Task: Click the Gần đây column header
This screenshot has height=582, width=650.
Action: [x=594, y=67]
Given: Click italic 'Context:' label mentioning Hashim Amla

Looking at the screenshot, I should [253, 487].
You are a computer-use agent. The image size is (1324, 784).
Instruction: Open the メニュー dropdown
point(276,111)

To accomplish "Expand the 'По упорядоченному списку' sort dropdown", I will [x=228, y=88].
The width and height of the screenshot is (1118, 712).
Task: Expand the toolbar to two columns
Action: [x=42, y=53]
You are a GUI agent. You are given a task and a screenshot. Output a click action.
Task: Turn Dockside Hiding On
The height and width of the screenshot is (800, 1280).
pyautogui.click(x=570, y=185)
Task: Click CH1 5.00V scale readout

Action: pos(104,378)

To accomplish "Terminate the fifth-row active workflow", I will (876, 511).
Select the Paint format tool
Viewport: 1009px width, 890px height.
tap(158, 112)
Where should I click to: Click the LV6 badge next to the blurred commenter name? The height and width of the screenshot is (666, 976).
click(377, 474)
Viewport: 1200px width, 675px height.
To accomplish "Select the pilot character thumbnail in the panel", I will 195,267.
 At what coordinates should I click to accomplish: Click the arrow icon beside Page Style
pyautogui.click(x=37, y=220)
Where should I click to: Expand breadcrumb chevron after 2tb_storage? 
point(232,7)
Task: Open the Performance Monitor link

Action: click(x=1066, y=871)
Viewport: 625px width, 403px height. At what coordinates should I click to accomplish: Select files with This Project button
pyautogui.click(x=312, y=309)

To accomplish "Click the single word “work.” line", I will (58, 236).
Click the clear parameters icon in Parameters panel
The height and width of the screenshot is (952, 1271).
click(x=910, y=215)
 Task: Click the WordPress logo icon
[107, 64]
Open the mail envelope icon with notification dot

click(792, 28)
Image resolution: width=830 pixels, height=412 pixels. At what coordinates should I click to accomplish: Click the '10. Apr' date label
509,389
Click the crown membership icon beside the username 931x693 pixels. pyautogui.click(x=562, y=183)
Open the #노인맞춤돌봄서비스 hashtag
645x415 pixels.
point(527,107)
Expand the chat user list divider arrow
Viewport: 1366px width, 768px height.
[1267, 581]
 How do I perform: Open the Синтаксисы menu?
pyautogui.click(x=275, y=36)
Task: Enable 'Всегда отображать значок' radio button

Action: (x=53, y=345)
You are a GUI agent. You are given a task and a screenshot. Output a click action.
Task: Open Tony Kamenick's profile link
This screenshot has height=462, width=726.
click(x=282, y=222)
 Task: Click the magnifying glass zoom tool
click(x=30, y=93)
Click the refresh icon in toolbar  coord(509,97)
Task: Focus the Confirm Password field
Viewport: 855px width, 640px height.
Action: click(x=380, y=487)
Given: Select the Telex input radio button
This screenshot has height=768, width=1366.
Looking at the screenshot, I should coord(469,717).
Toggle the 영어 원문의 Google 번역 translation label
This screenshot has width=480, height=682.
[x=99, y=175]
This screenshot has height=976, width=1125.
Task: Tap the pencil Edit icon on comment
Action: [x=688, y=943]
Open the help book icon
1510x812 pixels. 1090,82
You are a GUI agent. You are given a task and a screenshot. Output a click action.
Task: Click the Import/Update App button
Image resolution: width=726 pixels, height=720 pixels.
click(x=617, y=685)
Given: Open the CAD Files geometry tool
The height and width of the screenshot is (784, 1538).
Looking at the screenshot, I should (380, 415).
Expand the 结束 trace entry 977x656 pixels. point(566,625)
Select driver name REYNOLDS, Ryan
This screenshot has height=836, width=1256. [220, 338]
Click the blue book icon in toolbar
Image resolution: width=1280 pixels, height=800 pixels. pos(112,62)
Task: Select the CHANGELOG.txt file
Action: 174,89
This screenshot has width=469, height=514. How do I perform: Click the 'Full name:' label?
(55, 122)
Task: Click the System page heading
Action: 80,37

[Your objective]
Retype the records above in full, exactly.

[Output for this task]
Task: Click the Gần đây column header
This screenshot has height=582, width=650.
Action: [x=594, y=67]
Given: Click italic 'Context:' label mentioning Hashim Amla

Looking at the screenshot, I should [253, 487].
You are a computer-use agent. The image size is (1324, 784).
Instruction: Open the メニュー dropdown
point(276,111)

To accomplish "Expand the 'По упорядоченному списку' sort dropdown", I will [x=228, y=88].
The width and height of the screenshot is (1118, 712).
Task: Expand the toolbar to two columns
Action: [x=42, y=53]
You are a GUI agent. You are given a task and a screenshot. Output a click action.
Task: Turn Dockside Hiding On
The height and width of the screenshot is (800, 1280).
pyautogui.click(x=570, y=185)
Task: Click CH1 5.00V scale readout

Action: pos(104,378)

To accomplish "Terminate the fifth-row active workflow", I will (876, 511).
Select the Paint format tool
Viewport: 1009px width, 890px height.
tap(158, 112)
Where should I click to: Click the LV6 badge next to the blurred commenter name? The height and width of the screenshot is (666, 976).
click(377, 474)
Viewport: 1200px width, 675px height.
To accomplish "Select the pilot character thumbnail in the panel", I will 195,267.
 At what coordinates should I click to accomplish: Click the arrow icon beside Page Style
pyautogui.click(x=37, y=220)
Where should I click to: Expand breadcrumb chevron after 2tb_storage? 
point(232,7)
Task: Open the Performance Monitor link

Action: click(x=1066, y=871)
Viewport: 625px width, 403px height. At what coordinates should I click to accomplish: Select files with This Project button
pyautogui.click(x=312, y=309)

To accomplish "Click the single word “work.” line", I will (58, 236).
Click the clear parameters icon in Parameters panel
The height and width of the screenshot is (952, 1271).
click(x=910, y=215)
 Task: Click the WordPress logo icon
[107, 64]
Open the mail envelope icon with notification dot

click(792, 28)
Image resolution: width=830 pixels, height=412 pixels. At what coordinates should I click to accomplish: Click the '10. Apr' date label
509,389
Click the crown membership icon beside the username 931x693 pixels. pyautogui.click(x=562, y=183)
Open the #노인맞춤돌봄서비스 hashtag
645x415 pixels.
point(527,107)
Expand the chat user list divider arrow
Viewport: 1366px width, 768px height.
[1267, 581]
 How do I perform: Open the Синтаксисы menu?
pyautogui.click(x=275, y=36)
Task: Enable 'Всегда отображать значок' radio button

Action: (x=53, y=345)
You are a GUI agent. You are given a task and a screenshot. Output a click action.
Task: Open Tony Kamenick's profile link
This screenshot has height=462, width=726.
click(x=282, y=222)
 Task: Click the magnifying glass zoom tool
click(x=30, y=93)
Click the refresh icon in toolbar  coord(509,97)
Task: Focus the Confirm Password field
Viewport: 855px width, 640px height.
Action: click(x=380, y=487)
Given: Select the Telex input radio button
This screenshot has height=768, width=1366.
Looking at the screenshot, I should coord(469,717).
Toggle the 영어 원문의 Google 번역 translation label
This screenshot has width=480, height=682.
[x=99, y=175]
This screenshot has height=976, width=1125.
Task: Tap the pencil Edit icon on comment
Action: [x=688, y=943]
Open the help book icon
1510x812 pixels. 1090,82
You are a GUI agent. You are given a task and a screenshot. Output a click action.
Task: Click the Import/Update App button
Image resolution: width=726 pixels, height=720 pixels.
click(x=617, y=685)
Given: Open the CAD Files geometry tool
The height and width of the screenshot is (784, 1538).
Looking at the screenshot, I should (380, 415).
Expand the 结束 trace entry 977x656 pixels. point(566,625)
Select driver name REYNOLDS, Ryan
This screenshot has height=836, width=1256. [220, 338]
Click the blue book icon in toolbar
Image resolution: width=1280 pixels, height=800 pixels. pos(112,62)
Task: Select the CHANGELOG.txt file
Action: 174,89
This screenshot has width=469, height=514. How do I perform: Click the 'Full name:' label?
(55, 122)
Task: Click the System page heading
Action: 80,37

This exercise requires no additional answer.